Thursday, September 06, 2007

The Best Life Now... For Who?

Click the title of this post to be redirect to the blog of Jordan McCall for which I am making this post. Jordan, a young wife and mother of two, is battling cancer. As she battles cancer, she also sits in a Sunday-School class studying the book “Your Best Life Now” by Joel Osteen. She sits and listens to Christians speaking about how God wants them to have a “blessed life” (materially abundant life without struggle) while she prays that God will just heal her body and allow her to see her children grow up.

I must admit that I have not read the above mentioned book. I have read enough reputable reviews to know I don’t want to waste my time or money on the book. I am not sure how Churches and Christians can read their Bibles and yet believe and promote a “health and wealth” gospel. I never believed such a gospel before the death of my son. After the death of Kenny, the health and wealth theology became outright insulting. What is more troubling is the fact that contemporary trends in Christian rarely encourage and foster an environment for open grief and lament before God (try finding a song of lament in any church hymnal).

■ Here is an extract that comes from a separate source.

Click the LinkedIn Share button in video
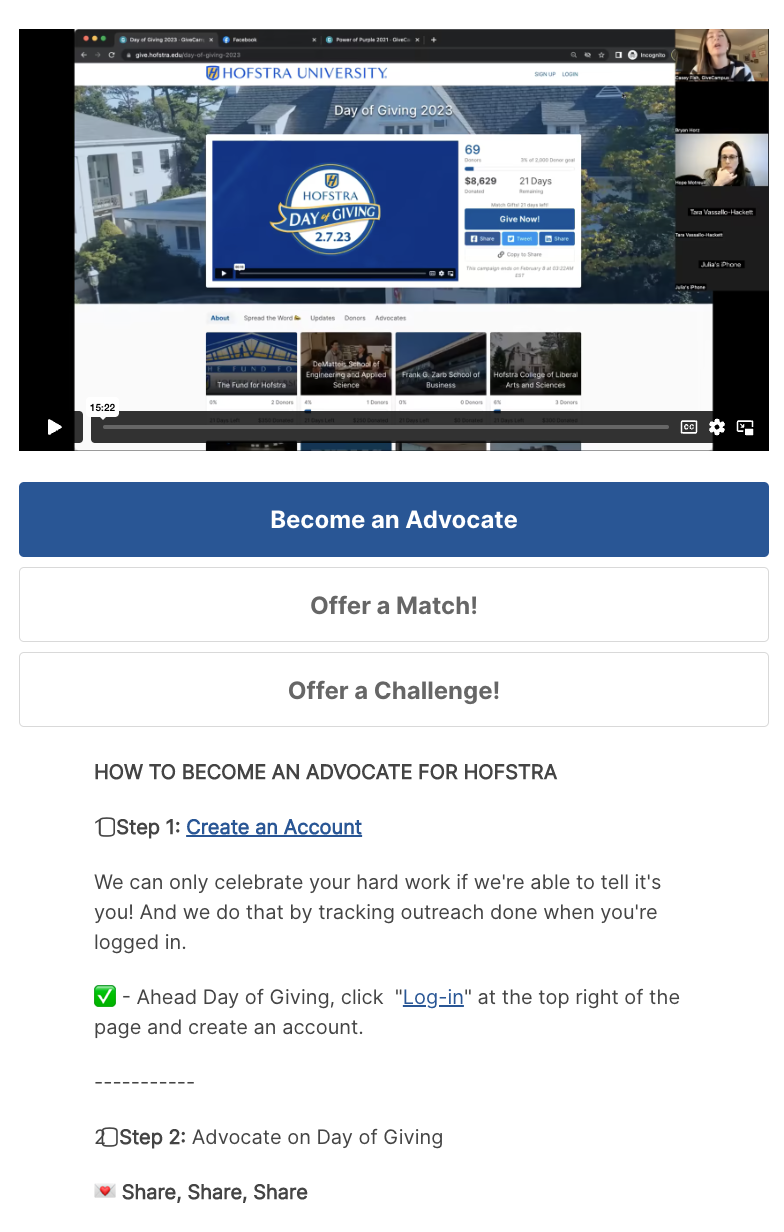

In the collection of Psalms, we read, “I cry aloud to the Lord, I lift up my voice to the Lord for mercy. I pour out before him my complaint; before him I tell my trouble” (Ps 143.1-2, TNIV). This is just one of many laments found in the Psalms and throughout scripture. If we are going to be a Christian community shaped by the words of scripture, then we must recognize the place of lament in our communal life. Just as we express our praises throughout worship, people who suffer must be allowed to express their faith – a faith of pain and lament – to God as well. Then we become a community for both the happy and sad, the blessed and afflicted.

1 comment:

Anonymous said...

Rex: Thanks for your blog on suffering AND your comment on PreacherMike's blog. I pray there are plenty of men and women, myself included, who will have the God-motivated courage to worship as lamenters and grievers. What's crazy about it all is that we who are responding to our own deep discomfort and doubts when we grieve are at the same time "causing" others to experience their own discomfort and doubts regarding our situation. I don't see that as a vicious cycle, but it certainly can create some mighty interesting behavior - and discussion!